Baca Juga: Pendapat Ibn Rusyd tentang Keutamaan Perempuan yang Dikutipnya dari Plato
Di tempat lain, Imam Al-Ghazali mengatakan dengan penuh kearifan, “Mendengarkan musik penting bagi seorang yang hatinya dikuasai oleh cinta kepada Tuhan, supaya api cintanya berkobar-kobar.
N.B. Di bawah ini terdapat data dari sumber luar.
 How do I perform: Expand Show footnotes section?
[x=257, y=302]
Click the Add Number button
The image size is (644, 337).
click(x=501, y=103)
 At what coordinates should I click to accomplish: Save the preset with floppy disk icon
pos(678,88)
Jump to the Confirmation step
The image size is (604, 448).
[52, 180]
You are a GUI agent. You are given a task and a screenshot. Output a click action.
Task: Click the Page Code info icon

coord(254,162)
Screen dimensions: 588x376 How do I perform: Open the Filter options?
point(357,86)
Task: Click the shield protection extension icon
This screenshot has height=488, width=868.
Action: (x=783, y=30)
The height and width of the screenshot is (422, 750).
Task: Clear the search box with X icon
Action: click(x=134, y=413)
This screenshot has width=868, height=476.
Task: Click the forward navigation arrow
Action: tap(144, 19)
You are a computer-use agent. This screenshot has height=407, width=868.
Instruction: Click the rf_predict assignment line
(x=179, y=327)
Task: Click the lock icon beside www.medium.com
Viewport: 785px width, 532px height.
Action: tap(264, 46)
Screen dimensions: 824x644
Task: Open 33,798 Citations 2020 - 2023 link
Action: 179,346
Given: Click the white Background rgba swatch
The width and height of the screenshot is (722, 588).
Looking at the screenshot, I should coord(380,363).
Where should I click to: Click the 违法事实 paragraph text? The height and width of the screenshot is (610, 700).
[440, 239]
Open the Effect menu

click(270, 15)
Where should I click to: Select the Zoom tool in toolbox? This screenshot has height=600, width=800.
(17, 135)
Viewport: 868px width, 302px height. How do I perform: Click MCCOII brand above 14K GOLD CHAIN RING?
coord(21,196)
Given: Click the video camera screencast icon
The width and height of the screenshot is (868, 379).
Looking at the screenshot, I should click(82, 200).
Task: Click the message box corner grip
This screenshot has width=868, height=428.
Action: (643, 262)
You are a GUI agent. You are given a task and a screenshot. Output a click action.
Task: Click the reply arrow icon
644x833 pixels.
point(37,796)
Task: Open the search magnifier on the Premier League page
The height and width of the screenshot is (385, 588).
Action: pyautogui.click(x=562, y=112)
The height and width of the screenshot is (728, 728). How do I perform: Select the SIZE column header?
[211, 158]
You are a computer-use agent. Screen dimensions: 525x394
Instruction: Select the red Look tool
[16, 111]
Akan tetapi, bagi orang yang hatinya dipenuhi cinta hasrat duniawi yang fana, mendengarkan musik merupakan racun yang mematikan, dan karena itu haram.”
Kata-kata Imam Al-Ghazali ini ingin menjelaskan bahwa tidak semua jenis musik dan alat-alat yang digunakannya adalah haram, sebagaimana pandangan para ulama fikih.
Itu sangat tergantung pada motif. Jika gairah akan keindahan dari musik itu diarahkan kepada Tuhan, gairah cinta kepada-Nya akan semakin kuat.
Musik adalah tangga jiwa menuju Tuhan. Akan tetapi, jika ia diarahkan untuk hasrat-hasrat duniawi, ia akan mengarahkan kepada rangsangan-rangsangan keburukan dan kejahatan.
Tokoh sufi lain yang menghubungkan musik dengan spiritualitas Islam adalah Ruzbihan Baqli Syirazi.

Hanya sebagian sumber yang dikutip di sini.